Enhancing Vulnerability Prioritization with CWE

The Common Weakness Enumeration (CWE) is an essential resource for categorizing software and hardware weaknesses. Maintained by MITRE, CWE serves as an extensive glossary, helping security professionals systematically identify and address potential weaknesses before they lead to security issues. Entries like CWE-20 (Input Validation), CWE-125 (Out-of-Bounds Read), CWE-79 (Cross-Site Scripting), and CWE-200 (Information Disclosure) give insight into different types of vulnerabilities that could affect software security.

With CWEs, you not only understand the nature of a vulnerability but also have a framework for managing risks in web applications and other software systems. When time and resources are limited, prioritizing these weaknesses effectively becomes essential for targeted, high-impact risk mitigation.

Key CWE Resources for Prioritization

• CWE Top 25 Most Dangerous Software Weaknesses A community-ranked list of the most common, high-impact software weaknesses, based on severity and exploitation potential. It's ideal for quickly identifying critical vulnerabilities when time is limited, prioritizing those with serious potential impact.

• CWE Top 10 KEV (Known Exploited Vulnerabilities) Highlights the most actively exploited CWEs from CISA's KEV Catalog, representing urgent risks. Prioritize these vulnerabilities to address known, real-world threats effectively.
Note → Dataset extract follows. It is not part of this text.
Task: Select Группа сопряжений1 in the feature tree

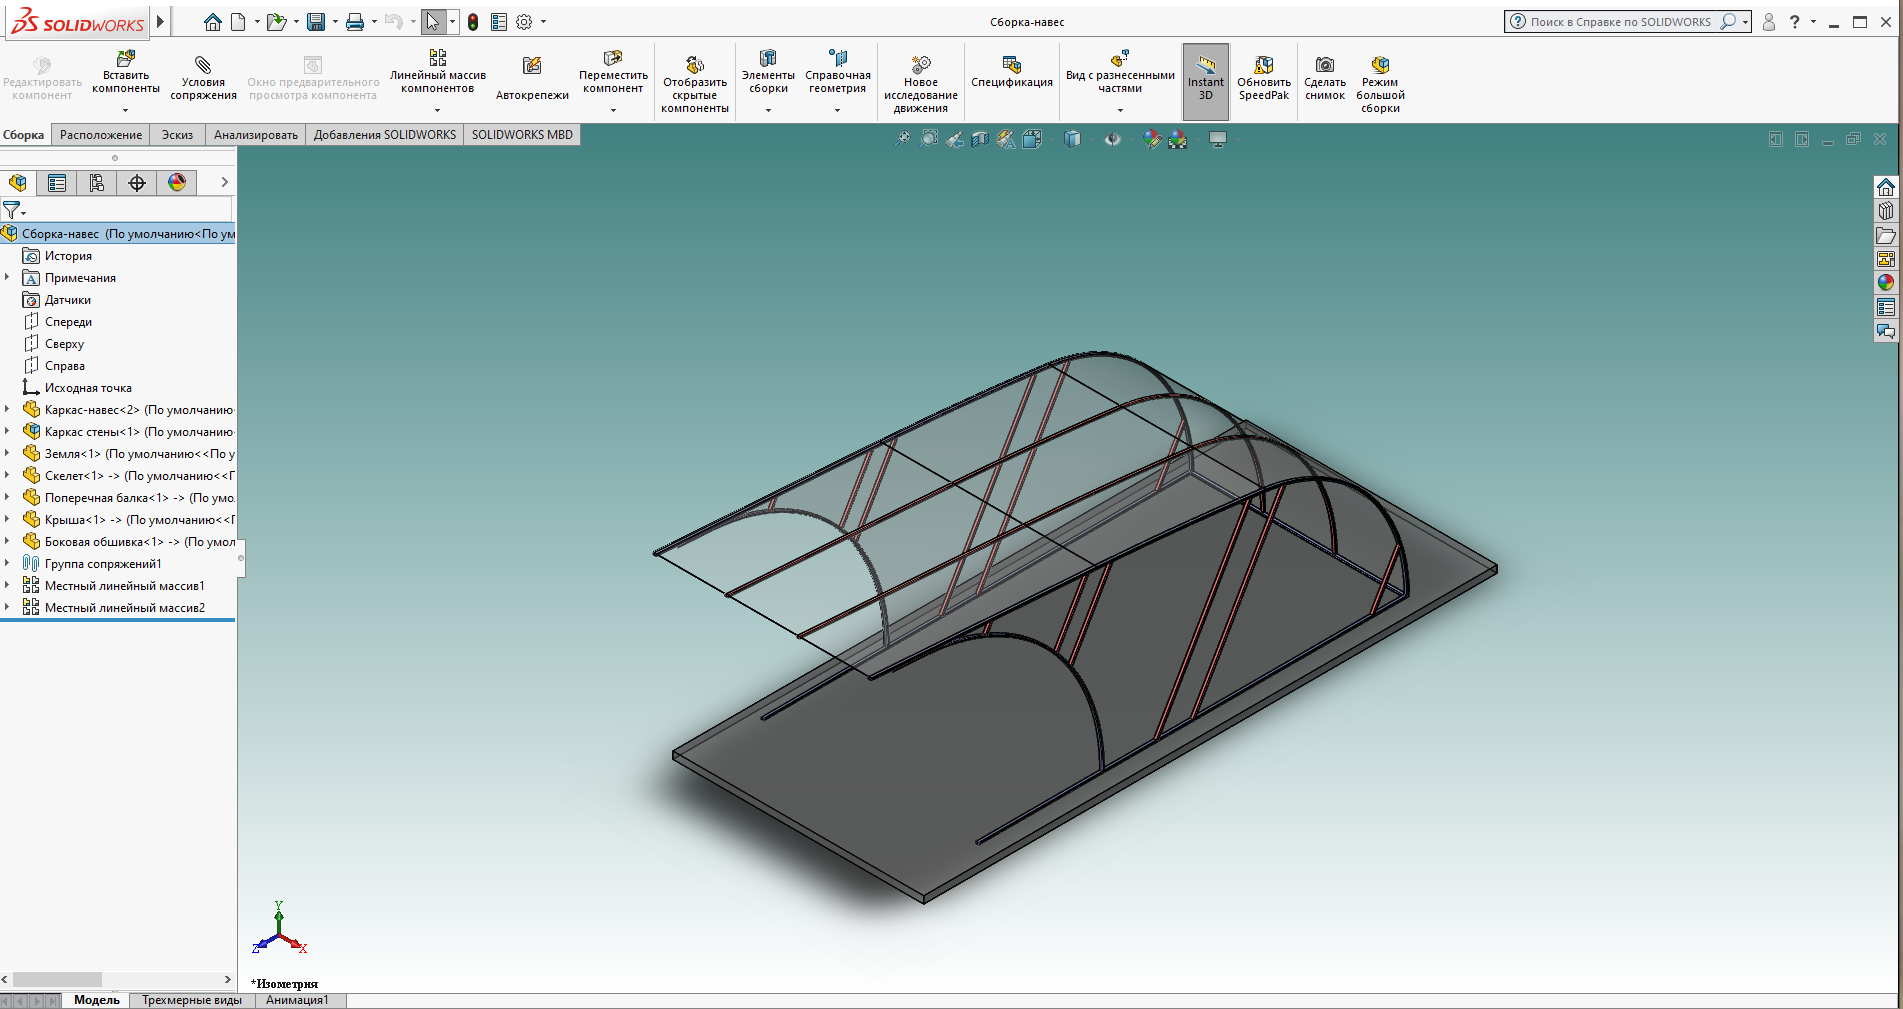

Integrating CWE, CVSS, and EPSS for Comprehensive Risk Assessment

For a holistic approach to vulnerability management, integrating CWE with CVSS and EPSS allows teams to assess vulnerabilities by severity, exploit likelihood, and underlying weakness. Prioritizing CWE weaknesses from the CWE Top 25 and CWE Top 10 KEV lists provides additional weight to the most critical weaknesses:

• CWE + CVSS: Mapping CVSS scores to CWEs identifies which weaknesses lead to high-severity vulnerabilities, helping to prioritize those that pose the greatest potential impact.

• CWE + EPSS: Combining EPSS predictions with CWE classifications highlights weaknesses most likely to be exploited in real-world scenarios. Vulnerabilities with both high EPSS and CVSS scores, especially if they fall within CWE Top 25 or Top 10 KEV, should receive immediate attention.

Example: For a vulnerability with a high CVSS and EPSS score, if it's associated with a CWE from the Top 25 or KEV lists---such as CWE-79 (Cross-Site Scripting) or CWE-89 (SQL Injection)---it signals an urgent need for remediation.

Integrating CWE classifications with CVSS and EPSS scores provides a robust, structured approach to vulnerability prioritization. CWEs add a layer of context, helping teams understand not just the severity and likelihood of exploitation, but also the nature and cause of vulnerabilities. By addressing these weaknesses at their root, security teams can improve application security, reduce the recurrence of issues, and ensure more efficient risk management.